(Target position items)
——

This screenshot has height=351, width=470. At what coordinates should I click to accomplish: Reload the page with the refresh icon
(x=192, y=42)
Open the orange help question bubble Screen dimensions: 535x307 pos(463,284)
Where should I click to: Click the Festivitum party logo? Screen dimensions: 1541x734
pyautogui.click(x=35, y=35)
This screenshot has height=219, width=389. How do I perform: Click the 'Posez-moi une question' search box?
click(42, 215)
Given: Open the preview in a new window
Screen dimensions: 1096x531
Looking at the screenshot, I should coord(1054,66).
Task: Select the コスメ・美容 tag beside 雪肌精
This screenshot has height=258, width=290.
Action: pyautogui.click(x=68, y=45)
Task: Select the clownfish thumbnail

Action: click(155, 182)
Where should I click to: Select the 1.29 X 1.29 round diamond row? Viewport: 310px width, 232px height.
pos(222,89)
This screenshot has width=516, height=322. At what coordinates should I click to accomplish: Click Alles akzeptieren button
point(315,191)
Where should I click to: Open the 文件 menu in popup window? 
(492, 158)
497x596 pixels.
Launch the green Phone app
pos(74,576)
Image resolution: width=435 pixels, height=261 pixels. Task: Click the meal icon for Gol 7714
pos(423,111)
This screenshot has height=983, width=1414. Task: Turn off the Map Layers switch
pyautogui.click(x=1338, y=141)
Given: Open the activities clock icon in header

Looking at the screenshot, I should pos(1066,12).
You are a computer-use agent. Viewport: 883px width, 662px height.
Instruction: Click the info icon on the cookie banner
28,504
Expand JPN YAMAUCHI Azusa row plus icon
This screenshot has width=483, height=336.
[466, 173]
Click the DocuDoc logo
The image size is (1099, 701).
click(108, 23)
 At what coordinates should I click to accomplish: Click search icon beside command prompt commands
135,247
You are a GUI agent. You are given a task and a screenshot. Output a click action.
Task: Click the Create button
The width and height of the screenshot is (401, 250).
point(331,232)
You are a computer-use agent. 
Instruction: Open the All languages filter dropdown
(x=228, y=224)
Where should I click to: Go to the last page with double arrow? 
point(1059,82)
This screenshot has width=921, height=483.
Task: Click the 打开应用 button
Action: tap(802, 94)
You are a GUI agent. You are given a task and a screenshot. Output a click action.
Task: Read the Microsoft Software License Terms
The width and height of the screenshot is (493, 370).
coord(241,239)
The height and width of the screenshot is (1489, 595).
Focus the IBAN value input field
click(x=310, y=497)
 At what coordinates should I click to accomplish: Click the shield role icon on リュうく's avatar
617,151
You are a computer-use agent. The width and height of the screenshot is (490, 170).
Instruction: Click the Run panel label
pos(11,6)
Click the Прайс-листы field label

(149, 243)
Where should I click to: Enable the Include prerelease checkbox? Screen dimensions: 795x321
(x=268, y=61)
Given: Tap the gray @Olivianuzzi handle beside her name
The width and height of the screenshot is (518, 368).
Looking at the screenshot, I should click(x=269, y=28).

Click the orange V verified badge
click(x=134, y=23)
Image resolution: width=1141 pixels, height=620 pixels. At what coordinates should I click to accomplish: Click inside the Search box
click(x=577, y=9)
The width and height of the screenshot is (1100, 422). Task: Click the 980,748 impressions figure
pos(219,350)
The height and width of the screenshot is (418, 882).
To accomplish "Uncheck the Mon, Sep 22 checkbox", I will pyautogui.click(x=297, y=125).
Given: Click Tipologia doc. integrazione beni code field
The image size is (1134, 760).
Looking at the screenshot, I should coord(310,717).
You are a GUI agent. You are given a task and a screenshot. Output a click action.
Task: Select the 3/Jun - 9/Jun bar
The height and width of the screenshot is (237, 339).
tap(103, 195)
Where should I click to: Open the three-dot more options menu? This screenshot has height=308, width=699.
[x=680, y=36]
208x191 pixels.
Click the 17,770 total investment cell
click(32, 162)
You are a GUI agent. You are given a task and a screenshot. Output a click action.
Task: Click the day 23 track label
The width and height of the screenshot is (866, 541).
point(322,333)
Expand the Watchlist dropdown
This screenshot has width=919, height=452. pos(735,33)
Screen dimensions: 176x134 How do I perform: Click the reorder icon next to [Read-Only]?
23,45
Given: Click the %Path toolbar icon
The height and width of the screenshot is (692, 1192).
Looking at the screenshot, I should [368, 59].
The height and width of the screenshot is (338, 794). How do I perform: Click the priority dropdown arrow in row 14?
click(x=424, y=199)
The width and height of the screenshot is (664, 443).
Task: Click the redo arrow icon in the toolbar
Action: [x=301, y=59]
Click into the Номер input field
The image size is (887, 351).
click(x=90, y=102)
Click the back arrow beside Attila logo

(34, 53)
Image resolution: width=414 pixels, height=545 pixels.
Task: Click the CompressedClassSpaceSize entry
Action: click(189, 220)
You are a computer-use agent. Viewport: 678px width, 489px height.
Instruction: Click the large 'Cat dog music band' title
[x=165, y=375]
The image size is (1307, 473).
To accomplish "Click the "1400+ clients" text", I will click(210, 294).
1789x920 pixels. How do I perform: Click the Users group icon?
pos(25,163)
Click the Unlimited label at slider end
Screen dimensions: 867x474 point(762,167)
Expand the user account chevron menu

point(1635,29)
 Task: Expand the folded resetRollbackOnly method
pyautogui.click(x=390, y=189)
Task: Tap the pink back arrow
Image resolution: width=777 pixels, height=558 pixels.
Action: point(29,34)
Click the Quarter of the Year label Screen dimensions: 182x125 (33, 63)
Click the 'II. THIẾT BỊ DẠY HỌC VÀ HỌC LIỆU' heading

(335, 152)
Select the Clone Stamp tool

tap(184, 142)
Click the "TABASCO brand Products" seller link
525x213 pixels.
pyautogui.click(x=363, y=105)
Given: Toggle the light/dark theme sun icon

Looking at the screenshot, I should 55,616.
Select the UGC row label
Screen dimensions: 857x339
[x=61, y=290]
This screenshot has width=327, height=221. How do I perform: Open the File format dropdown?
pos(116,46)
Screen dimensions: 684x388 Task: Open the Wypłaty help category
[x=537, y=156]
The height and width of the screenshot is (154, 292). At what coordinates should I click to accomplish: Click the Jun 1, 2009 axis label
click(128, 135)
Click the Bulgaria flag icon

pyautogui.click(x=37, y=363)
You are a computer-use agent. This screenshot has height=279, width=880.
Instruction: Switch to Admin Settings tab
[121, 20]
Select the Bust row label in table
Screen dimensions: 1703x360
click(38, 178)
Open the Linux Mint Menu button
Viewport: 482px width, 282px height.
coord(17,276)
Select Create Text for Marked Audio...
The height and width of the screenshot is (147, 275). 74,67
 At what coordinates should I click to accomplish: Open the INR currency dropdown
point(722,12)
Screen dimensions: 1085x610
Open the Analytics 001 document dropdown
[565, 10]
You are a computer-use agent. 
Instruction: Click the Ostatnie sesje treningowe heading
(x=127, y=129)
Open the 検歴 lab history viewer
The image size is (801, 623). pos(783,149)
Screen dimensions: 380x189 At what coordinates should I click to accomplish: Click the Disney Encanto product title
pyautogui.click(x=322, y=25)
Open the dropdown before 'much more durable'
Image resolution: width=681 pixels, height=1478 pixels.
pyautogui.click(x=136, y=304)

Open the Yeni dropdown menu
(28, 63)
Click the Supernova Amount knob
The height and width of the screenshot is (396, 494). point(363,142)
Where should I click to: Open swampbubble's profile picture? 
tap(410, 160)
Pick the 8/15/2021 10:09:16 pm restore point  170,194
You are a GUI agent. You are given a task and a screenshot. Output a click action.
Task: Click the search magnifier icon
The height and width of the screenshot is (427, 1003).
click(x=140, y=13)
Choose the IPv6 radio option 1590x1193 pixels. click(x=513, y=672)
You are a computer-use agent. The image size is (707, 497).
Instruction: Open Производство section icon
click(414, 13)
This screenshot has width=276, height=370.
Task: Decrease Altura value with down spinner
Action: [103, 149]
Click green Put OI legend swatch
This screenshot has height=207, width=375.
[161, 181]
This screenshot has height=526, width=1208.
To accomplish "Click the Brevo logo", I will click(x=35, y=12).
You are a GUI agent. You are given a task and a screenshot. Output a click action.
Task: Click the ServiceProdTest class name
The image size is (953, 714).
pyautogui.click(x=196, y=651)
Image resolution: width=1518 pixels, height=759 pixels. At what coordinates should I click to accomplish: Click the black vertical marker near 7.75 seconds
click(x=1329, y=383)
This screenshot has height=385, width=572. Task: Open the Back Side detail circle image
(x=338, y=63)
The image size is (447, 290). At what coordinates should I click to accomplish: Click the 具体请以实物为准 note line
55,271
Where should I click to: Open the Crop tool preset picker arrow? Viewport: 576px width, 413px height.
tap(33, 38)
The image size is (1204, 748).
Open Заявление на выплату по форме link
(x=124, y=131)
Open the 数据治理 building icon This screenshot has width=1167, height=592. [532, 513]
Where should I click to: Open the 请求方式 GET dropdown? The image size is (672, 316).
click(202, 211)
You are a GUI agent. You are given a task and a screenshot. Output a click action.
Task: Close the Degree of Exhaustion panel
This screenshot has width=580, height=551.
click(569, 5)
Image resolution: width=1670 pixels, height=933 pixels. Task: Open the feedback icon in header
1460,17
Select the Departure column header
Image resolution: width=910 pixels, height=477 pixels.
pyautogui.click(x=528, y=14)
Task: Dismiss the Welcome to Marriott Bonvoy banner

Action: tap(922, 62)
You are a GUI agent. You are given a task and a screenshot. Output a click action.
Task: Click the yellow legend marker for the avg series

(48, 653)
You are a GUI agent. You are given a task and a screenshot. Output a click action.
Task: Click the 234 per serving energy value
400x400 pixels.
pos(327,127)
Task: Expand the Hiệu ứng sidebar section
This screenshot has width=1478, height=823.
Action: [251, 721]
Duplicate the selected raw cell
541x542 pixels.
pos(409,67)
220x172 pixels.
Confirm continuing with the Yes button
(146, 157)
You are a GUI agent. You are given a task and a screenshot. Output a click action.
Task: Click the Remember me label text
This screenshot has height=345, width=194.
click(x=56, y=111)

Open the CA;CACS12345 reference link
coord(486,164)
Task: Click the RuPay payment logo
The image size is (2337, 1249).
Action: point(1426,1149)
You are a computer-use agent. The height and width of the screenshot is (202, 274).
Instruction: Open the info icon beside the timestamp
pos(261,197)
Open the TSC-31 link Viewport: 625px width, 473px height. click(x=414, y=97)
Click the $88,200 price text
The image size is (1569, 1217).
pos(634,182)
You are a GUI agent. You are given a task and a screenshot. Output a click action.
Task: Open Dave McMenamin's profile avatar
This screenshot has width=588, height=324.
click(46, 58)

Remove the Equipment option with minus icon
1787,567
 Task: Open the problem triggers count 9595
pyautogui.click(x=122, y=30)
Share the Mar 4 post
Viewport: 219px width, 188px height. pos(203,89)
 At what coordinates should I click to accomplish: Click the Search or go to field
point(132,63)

——

▸ **Instructions for the task**:
Arrange the items as a two-column CSV with the columns instruction and answer, starting with the line that contains "This screenshot has height=526, width=1208." and going on through the line that contains "pyautogui.click(x=196, y=651)". Give one row per item, with each value in a quoted field and any line breaks replaced by spaces.

▸ **Full output**:
instruction,answer
"This screenshot has height=526, width=1208. To accomplish ""Click the Brevo logo"",","I will click(x=35, y=12)."
"You are a GUI agent. You are given a task and a screenshot. Output a click action. Task: Click the ServiceProdTest class name The image size is (953, 714).","pyautogui.click(x=196, y=651)"